"Discover a personalized journey of challenge, commitment and self-fulfillment."
We take your success personally.
Dowling College combines academic excellence with a quality college-life experience as an independent, coeducational college that serves more than 5,000 students at three convenient Suffolk County Long Island campuses: the historic Rudolph-Oakdale Campus on the banks of the Connetquot River, the Brookhaven Campus and aviation facility adjacent to the Brookhaven airport, and the Melville Center in the heart of Long Island's business district. Dowling's community of leading educators and staff personally contribute to the success of every student offering bachelor's and master's degrees in several disciplines through four schools: Arts and Sciences, Aviation, Business, and Education; and a doctoral degree in Educational Administration.
Dowling College originated in 1955 when Adelphi College offered extension classes in Port Jefferson, Riverhead, and Sayville. In 1959, at the urging of community leaders, Adelphi Suffolk College became the first four year, degree granting liberal arts institution in Suffolk County, housed in an old public school building in Sayville.

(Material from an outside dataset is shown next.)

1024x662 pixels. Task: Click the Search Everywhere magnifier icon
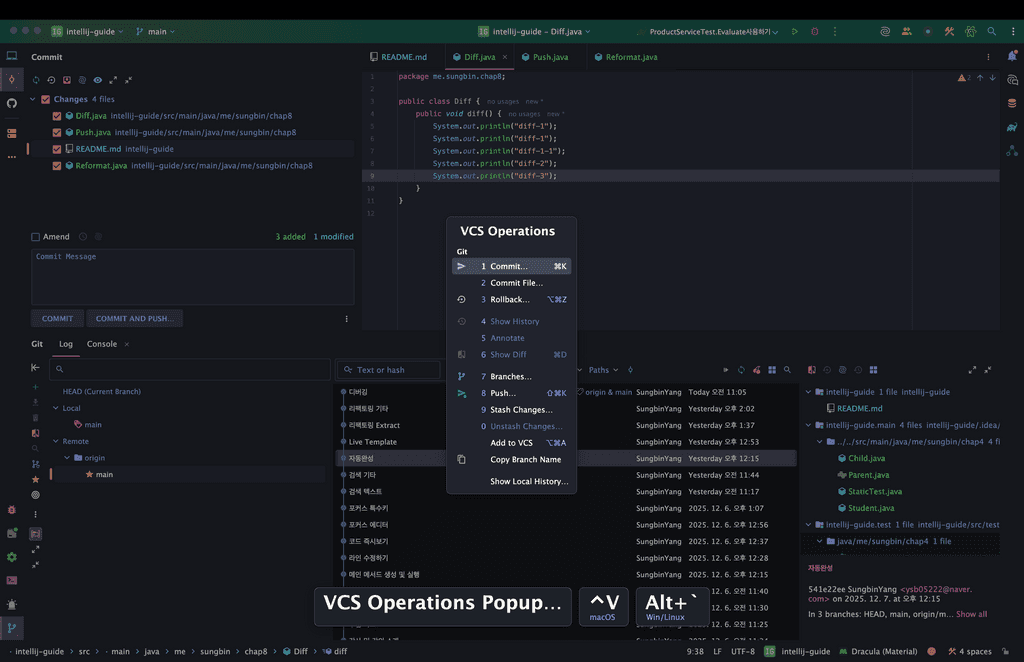[992, 32]
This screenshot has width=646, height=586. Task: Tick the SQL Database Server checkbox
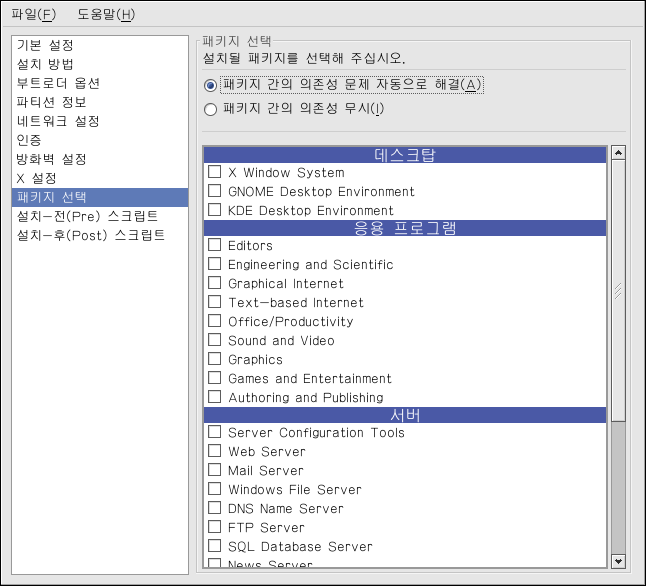[214, 546]
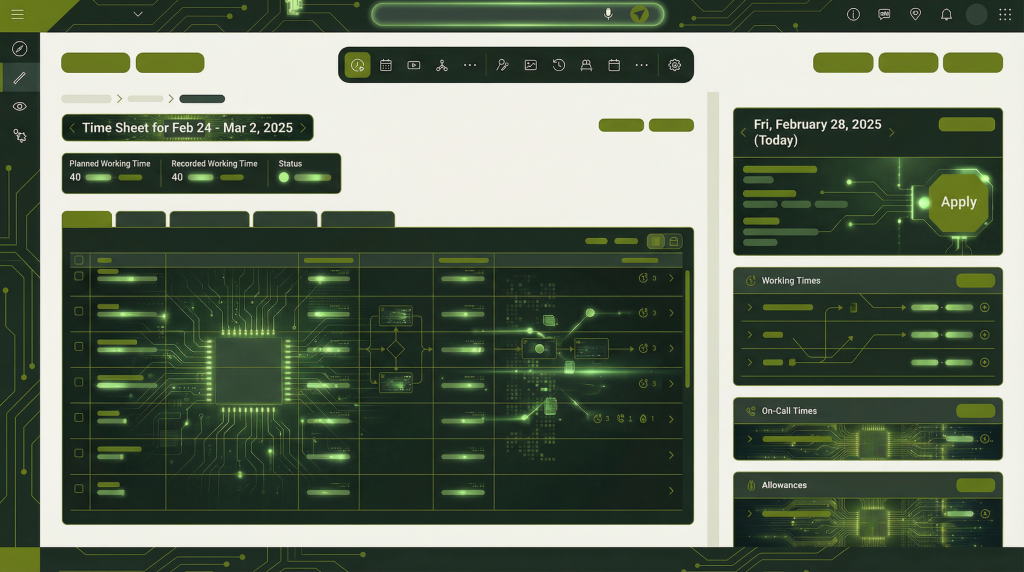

In January 1963, Adelphi Suffolk College purchased the former W.K. Vanderbilt estate in Oakdale and began developing as an important educational force on Long Island.
In 1968, the College severed its ties with Adelphi and was renamed after its chief benefactor, Robert Dowling, a noted city planner, philanthropist, and aviator. In response to increased enrollment, the Racanelli Learning Resource Center was constructed in 1974 to house the library, cafeteria and additional classrooms. One month after the LRC opened, a devastating fire started in the mansion. The ornate ceremonial rooms of the College (the Hunt Room, the Foyer and Ballroom) were substantially damaged. A College committee, led by Dowling Trustee Alan Fortunoff, guided the restoration of the ornate woodwork, precious marble, and the elaborately carved stonework. While many of the fine details were lost, the grandeur and fine proportions remain. The building was named in honor of Max and Clara Fortunoff.
The Restoration Committee for W.K. Vanderbilt's "Idle Hour" continues to raise funds to preserve and restore historic and artistic elements of the Gilded Age such as renown sculptor Karl Bitter's "Diana" in the Hunt Room.
In 2000 the campus in Oakdale was renamed in honor of Trustee Scott Rudolph.